Without actually using the phrase, Thomas Jefferson once effectively articulated the notion behind the “Marketplace of Ideas.” During his first inauguration address, the third president of the United States said, “Error of opinion may be tolerated where reason is left free to combat it.” Yes, if enough voices and opinions are allowed to be heard, the truth eventually will win out — a philosophy that has served our republic fairly well for the past couple centuries.
Anyway, the notion of the Marketplace of Ideas came to mind again recently in the wake of a ruling by the Federal Communications Commission. The FCC has approved a rule that will greatly reduce the popular practice of business partnerships between competing local television stations.
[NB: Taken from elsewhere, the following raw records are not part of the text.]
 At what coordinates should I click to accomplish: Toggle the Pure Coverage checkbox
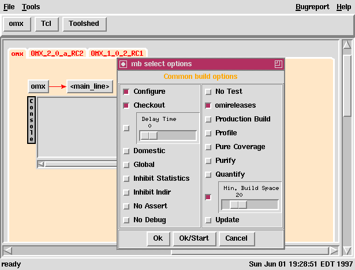tap(208, 147)
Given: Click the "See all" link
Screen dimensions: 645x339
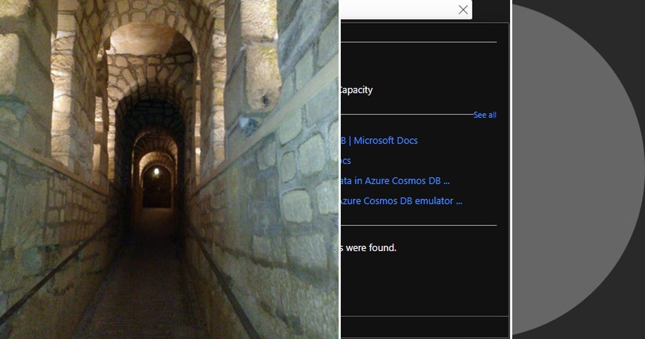Looking at the screenshot, I should (484, 115).
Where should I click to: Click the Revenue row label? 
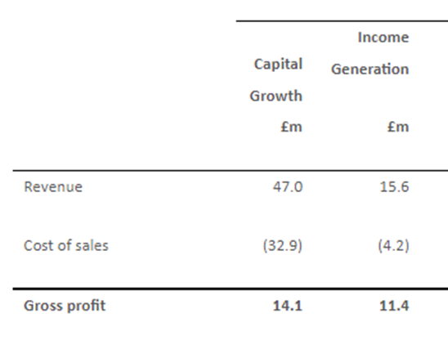click(53, 187)
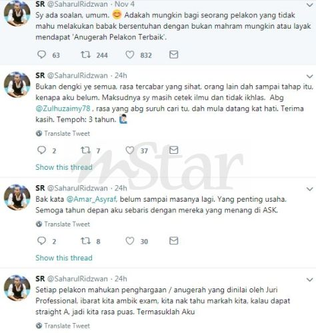Image resolution: width=316 pixels, height=333 pixels.
Task: Open more-options caret on the 'Bak kata' tweet
Action: click(x=309, y=189)
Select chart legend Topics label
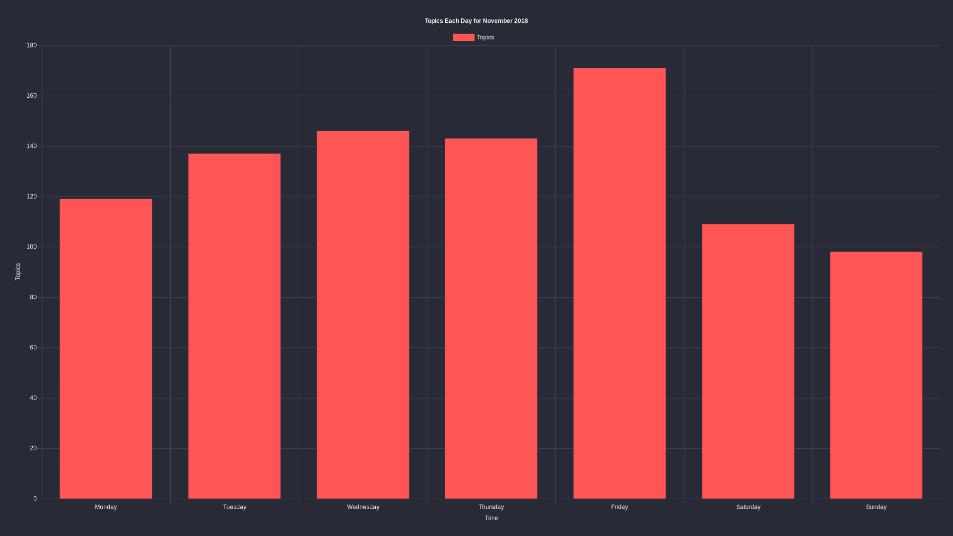Screen dimensions: 953x536 pos(485,37)
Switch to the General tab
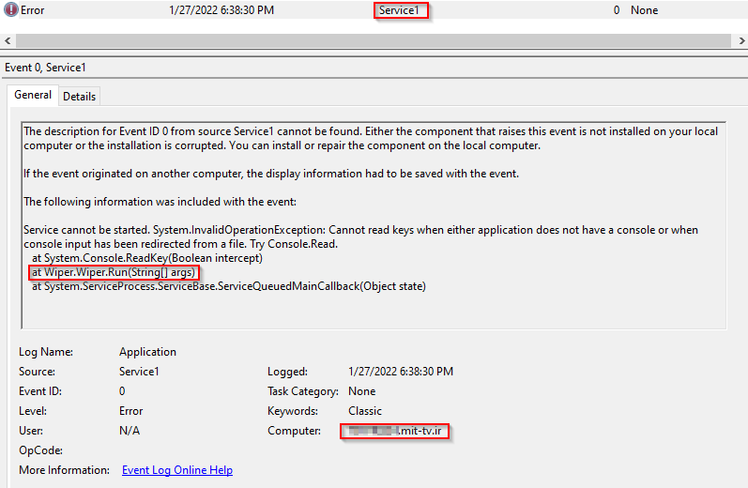 click(33, 95)
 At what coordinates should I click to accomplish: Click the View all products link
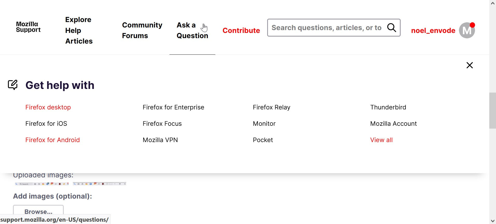[381, 140]
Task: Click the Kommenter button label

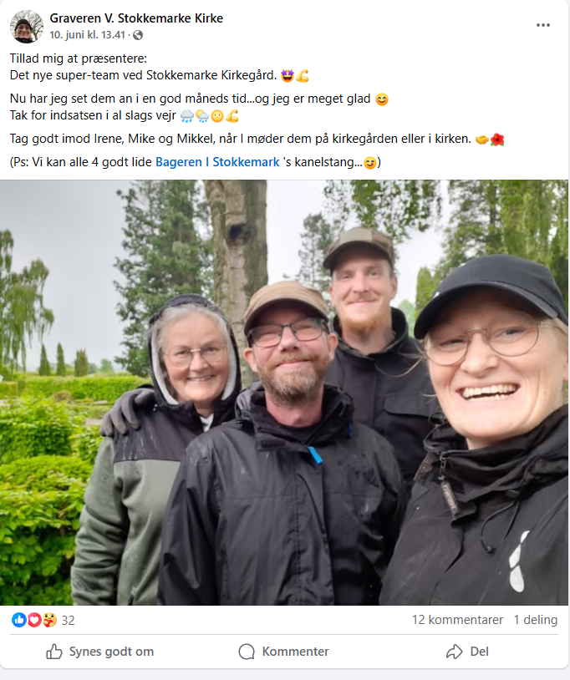Action: [x=295, y=652]
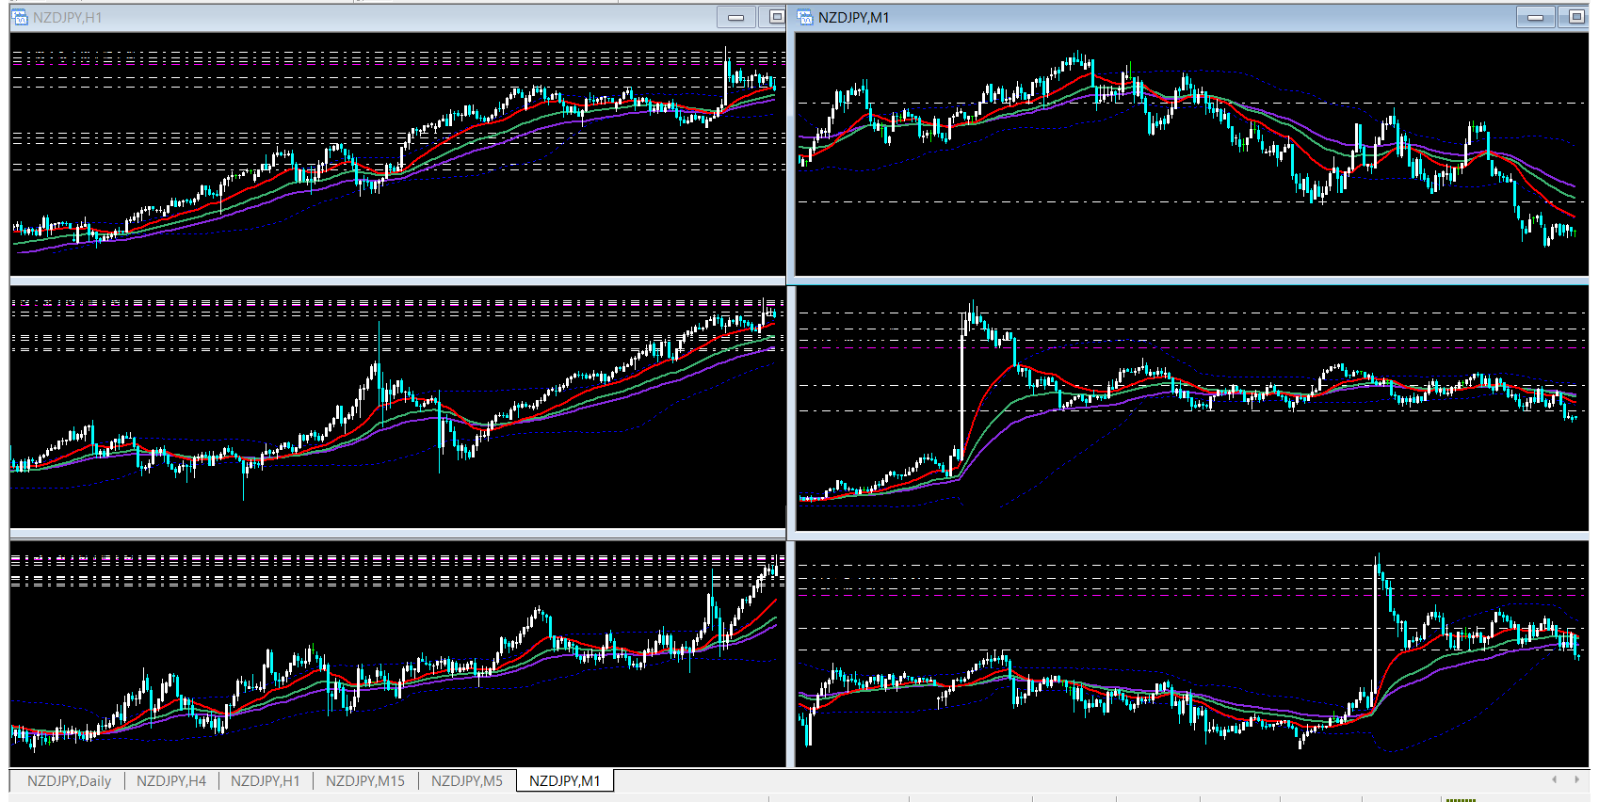This screenshot has width=1599, height=802.
Task: Maximize the NZDJPY,M1 chart window
Action: point(1575,17)
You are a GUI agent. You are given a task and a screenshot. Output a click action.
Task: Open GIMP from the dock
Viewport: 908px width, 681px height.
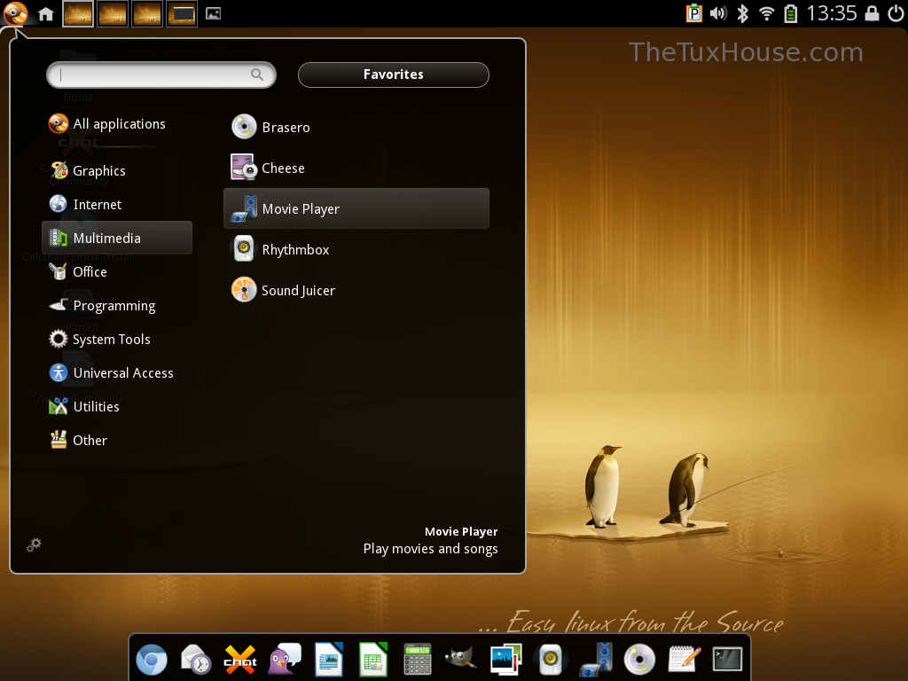[x=461, y=660]
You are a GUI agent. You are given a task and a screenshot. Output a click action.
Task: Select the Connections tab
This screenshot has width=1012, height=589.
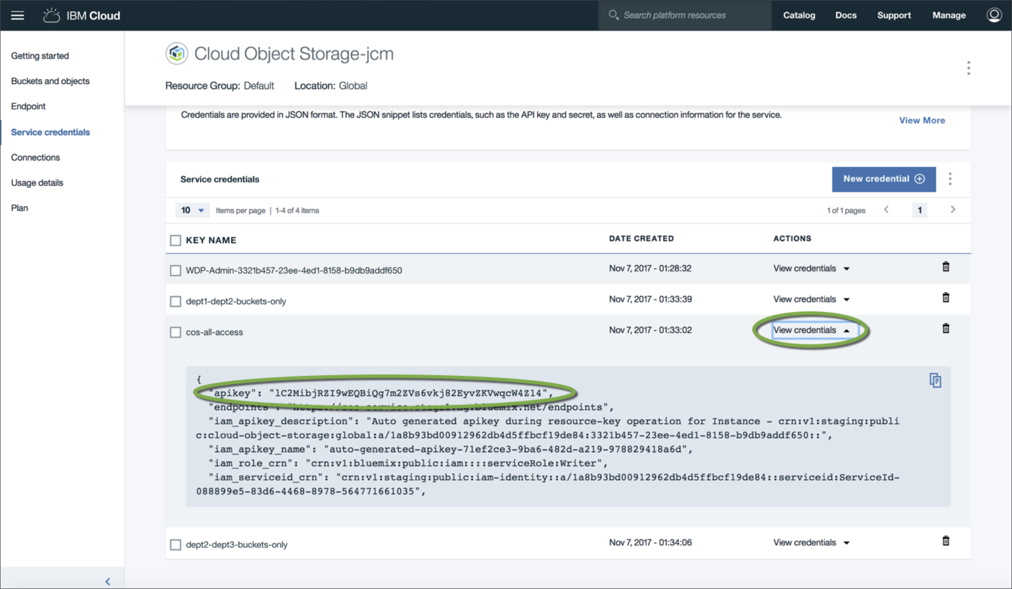pyautogui.click(x=35, y=157)
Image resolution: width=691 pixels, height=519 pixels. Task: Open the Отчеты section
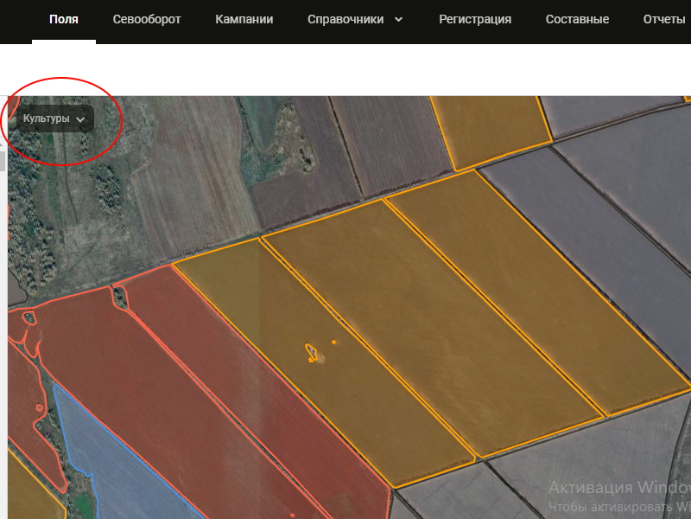tap(664, 20)
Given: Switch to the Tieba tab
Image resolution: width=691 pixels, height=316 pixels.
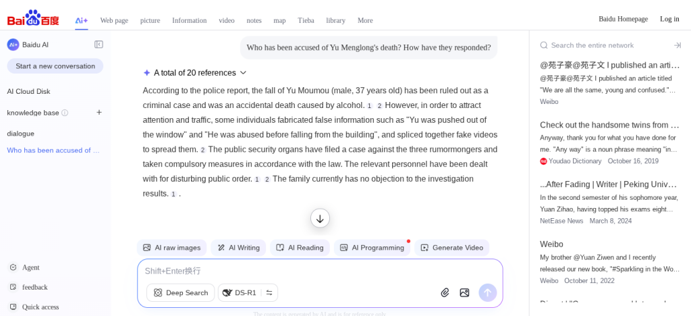Looking at the screenshot, I should [306, 20].
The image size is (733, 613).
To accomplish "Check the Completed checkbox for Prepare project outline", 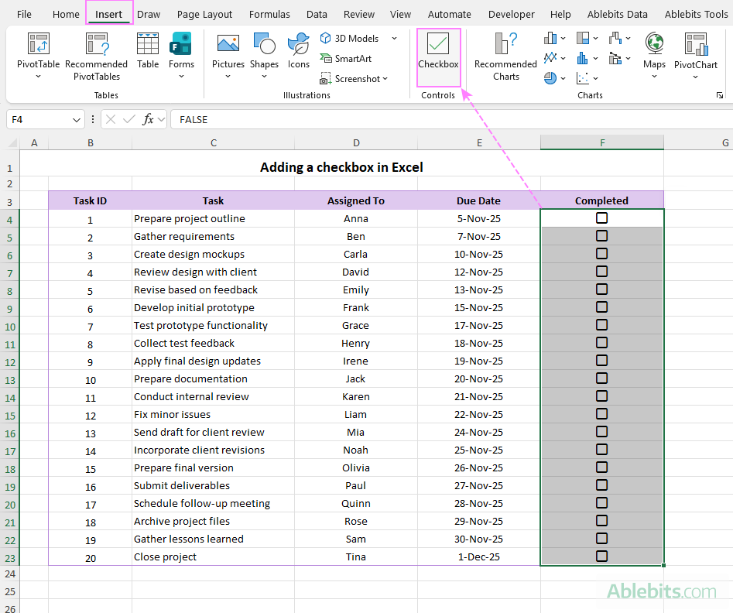I will pos(601,217).
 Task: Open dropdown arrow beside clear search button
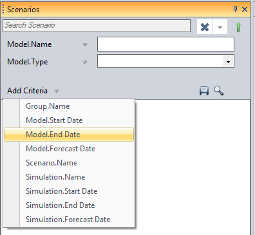pyautogui.click(x=220, y=27)
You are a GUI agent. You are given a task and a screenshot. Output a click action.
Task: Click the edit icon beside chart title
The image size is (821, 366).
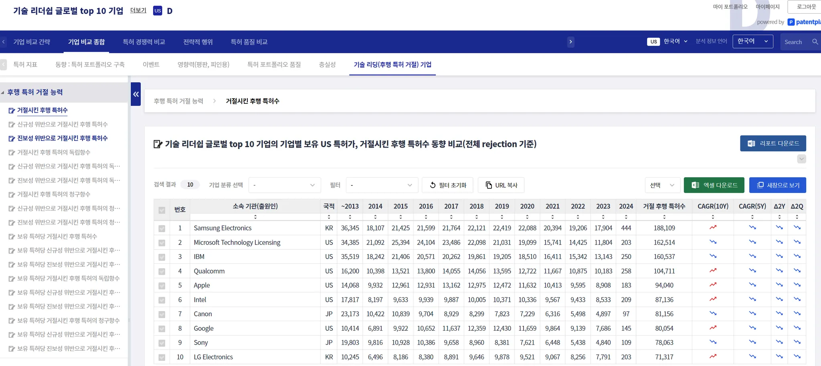(158, 144)
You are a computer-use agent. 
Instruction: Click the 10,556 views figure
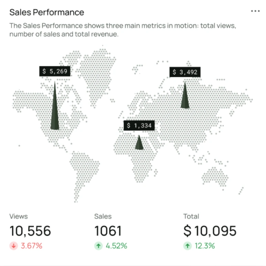click(x=30, y=231)
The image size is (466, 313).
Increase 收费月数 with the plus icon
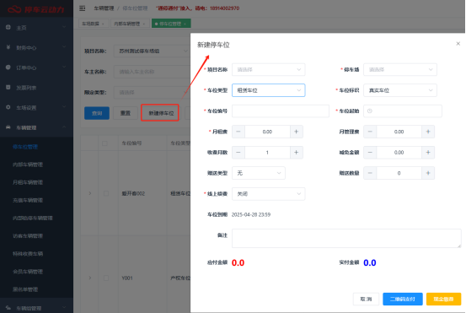coord(297,153)
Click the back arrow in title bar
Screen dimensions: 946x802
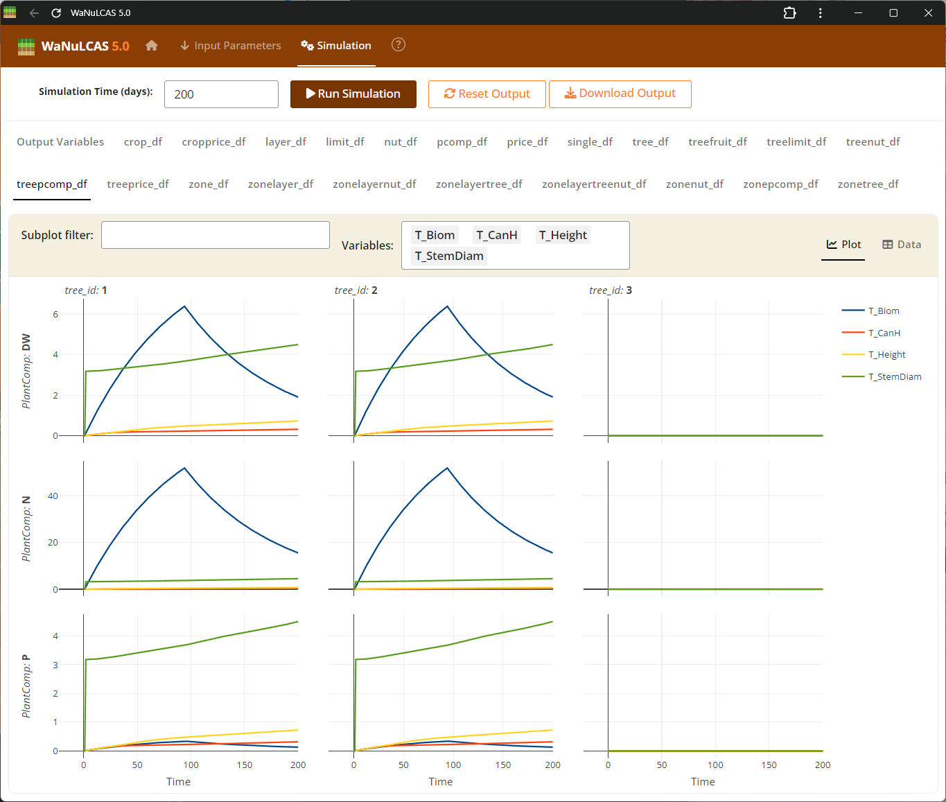tap(34, 13)
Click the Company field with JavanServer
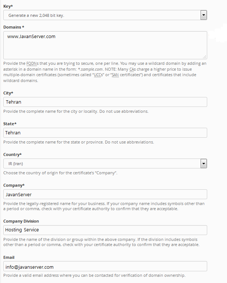 (x=105, y=194)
Local stations long have used Joint Sales Agreements to work around limits on the number of stations in a market that can be owned by a single company; the Wall Street Journal reports that there are 128 such agreements across the country. The new rules state that if a broadcaster accounts for more than 15 percent of another station’s advertising sales, it will be seen as a de facto licensee of that station.
All of this might sound like insider trading gobbledygook, but the victory is a significant one for the public interest. Under the FCC’s watch, the past couple decades have seen a significant rise in media conglomerations that effectively seize a monopoly on the Marketplace of Ideas.
As then-Gov. Chris Gregoire said a couple years ago, consolidated media ownership “stifles creativity and content. It narrows perspectives available to each of us as citizens, and it is unhealthy in a society that rests on principles of equality and diversity.” Or, as Scott Campbell, publisher of the independently owned Columbian, once said: “The free flow of information in a democracy is not served by having fewer owners. Localness, diversity, and accountability ought to be the foundation of media ownership.”
Those insights still ring true, and the FCC was wise to reinforce them. The growth of media conglomerates has not only stifled the number of voices being heard in a given market, it often has shifted those voices from the local community to a boardroom some thousands of miles away. When out-of-state interests have control of local TV stations, they also have control of the editorial content, a fact that doesn’t always adequately serve local viewers.
The FCC has given broadcasters two years to dismantle their Joint Sales Agreements or seek a waiver by explaining how the agreement serves the public interest. The grace period is a reasonable concession on the part of the FCC, but when it comes to waivers the commission should remain diligent. The standard for serving the “public interest” should be stringent, because the public almost always is best served by a diversity of opinion.
The practical application of freedom of speech, one of the foundations of democracy, has been altered in recent years. The Internet has given voice to the voiceless, providing an outlet for the sharing of ideas to anybody who wishes to have one. Yet local TV stations unquestionably remain a powerful force in the marketplace, and because of that the FCC is right to promote diversity in that area.
As Craig Aaron, president of the media watchdog group Free Press, said, “For years, a small handful of powerful conglomerates has used outsourcing agreements to dodge the FCC’s ownership rules and grow their empires at the public’s expense. It’s time for conglomerates to start playing by the rules.”